I regretted not trying the New York Cheese Cake, fresh Blueberries, or Frankie's Chocolate Truffle Cake – but if you do, please let me know. Instead on leaving we met the charming Mrs. Marco Pierre White who kindly offered us a night cup or two...?



LA PORTE DES INDES 32 Bryanston Street London W1H 7EG 020 7224 0055
www.LaPorteDesIndes.com

A truly sumptuous place. Near Marble Arch this Indian Restaurant combines delicious food in beautiful surroundings.

As its name indicates this is The Gateaway to India: Antique wooden windows, handmade terracotta vases, a genuine 'ghadra' (huge container to gather rain water), a pond with real pink and white lilies, waterfalls, indigenous decorations.

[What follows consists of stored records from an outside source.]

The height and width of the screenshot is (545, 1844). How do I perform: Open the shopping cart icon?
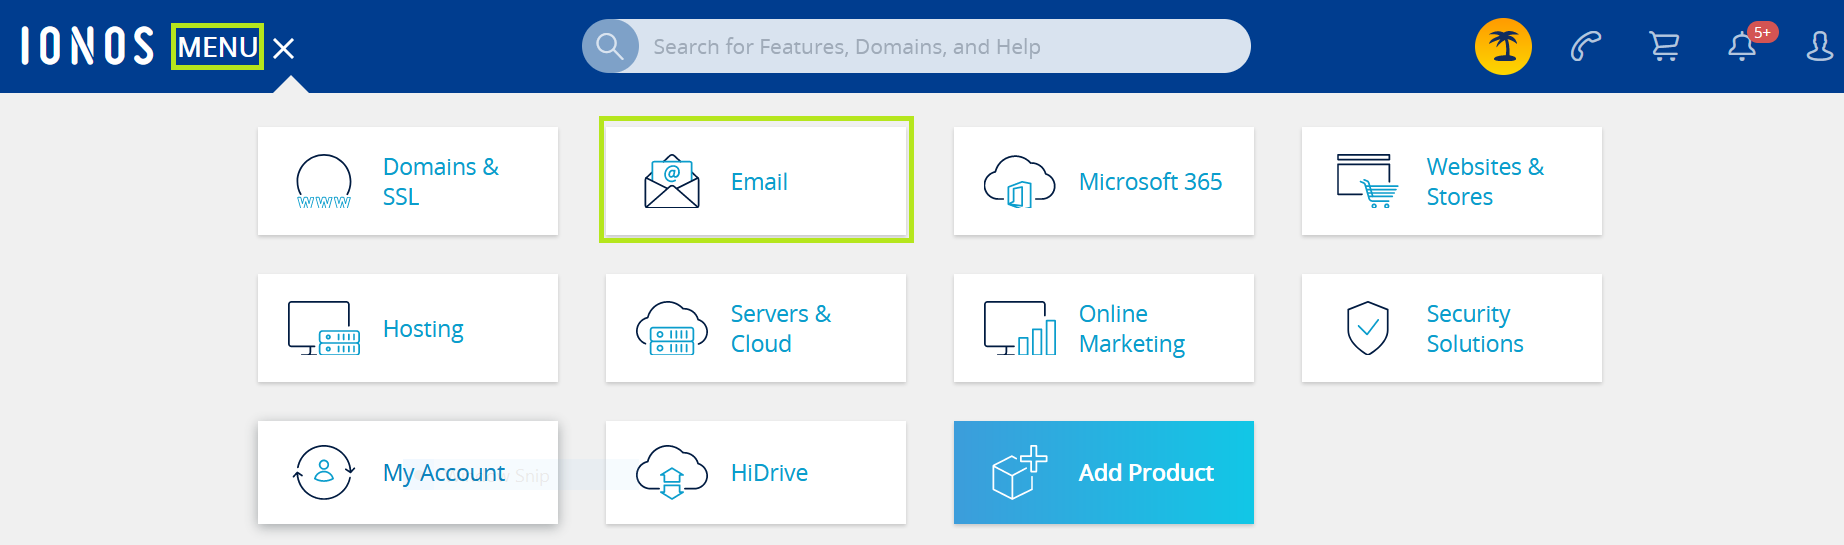pyautogui.click(x=1664, y=46)
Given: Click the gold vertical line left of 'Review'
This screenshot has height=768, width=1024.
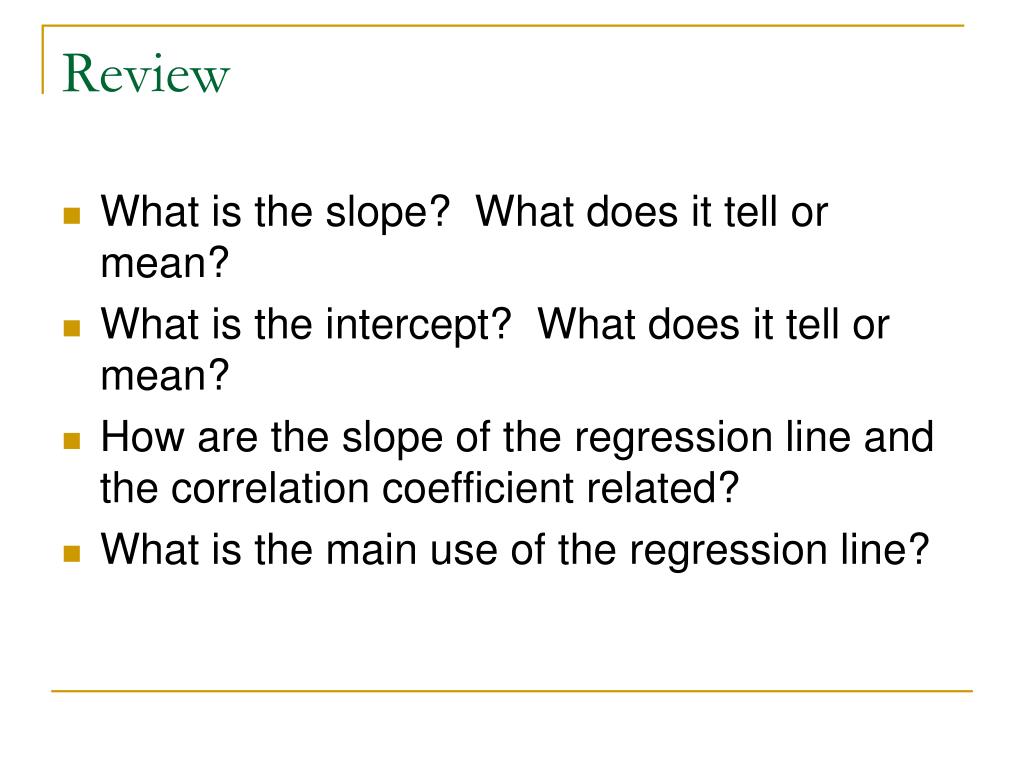Looking at the screenshot, I should 43,59.
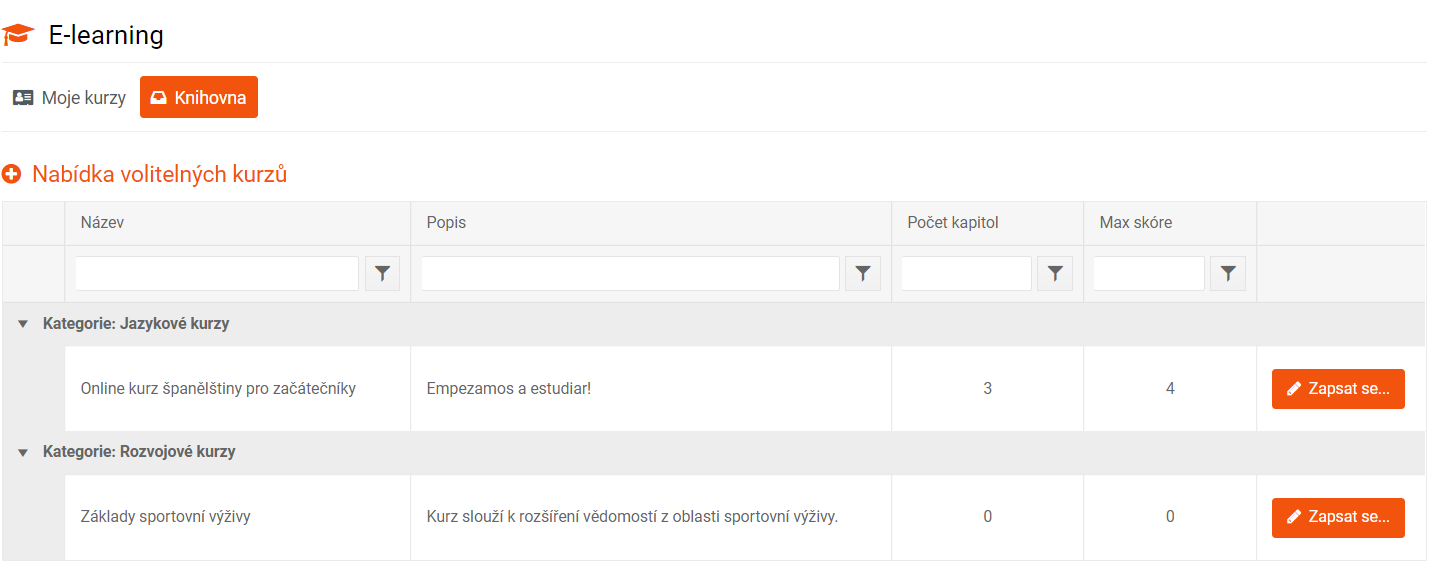Switch to the Moje kurzy tab

point(69,98)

You can relax at the cosy Jungle bar which sits 35 people and enjoy drinks and the spicy nuts and biscuits whilst going through their extensive menu. Their adventurous cocktails include: Watermelon and Basil Martini (Gin, fresh watermelon, basis and green lime), Rose Lassi (Natural yoghurt and rose preserve) and Karma (fresh coconut juice, vodka, passion fruit, green lime and sweet basil).

When you are ready for dinner, you will be taken to your table by going up the imposing white marble stair case. It is like being in someone's palace with a 40 ft Mogul waterfall, beautiful trees, plants and flowers. The extensive menu includes Pepper Crabs, Ribiyan Jhinga (wild catch tiger prawns), Kebabs, tandoori Grills, Cassoulet de Fruits de Mer ranging from £6.50 to £27.50 per dish.

For a lazier approach to ordering your meal LA PORTE DES INDES offer a selection of their chef's favourite starters, main courses and desserts. (£30, £37 and £42). Highly recommended is their Sunday Brunch from midday to 3.30 pm. A most lavish assortment of a self-service buffet reminiscent of a food bazaar because of the colourful variety of dishes. Manoj looked after us beautifully and our lunch for two with a bottle of excellent house rose wine came to £49.50 including service. My favourite tables: For two: overlooking the waterfall and for 5 or more the round one near the stair case. I found the new jazz 2 person band loud and intrusive.

If you would like to learn about Indian cooking then you may wish to buy their Cookbook (£20) and then add to your knowledge by attending their 'cookery demonstration' on the last Friday of the month where Chef Mehernosh Mody will offer his expert advice.

Lunch menu at £ 8.50 – tasting platter £14. The souvenir shop is well stocked with a wide range of gifts but what caught my eye was the serving dish in the shape of a fish.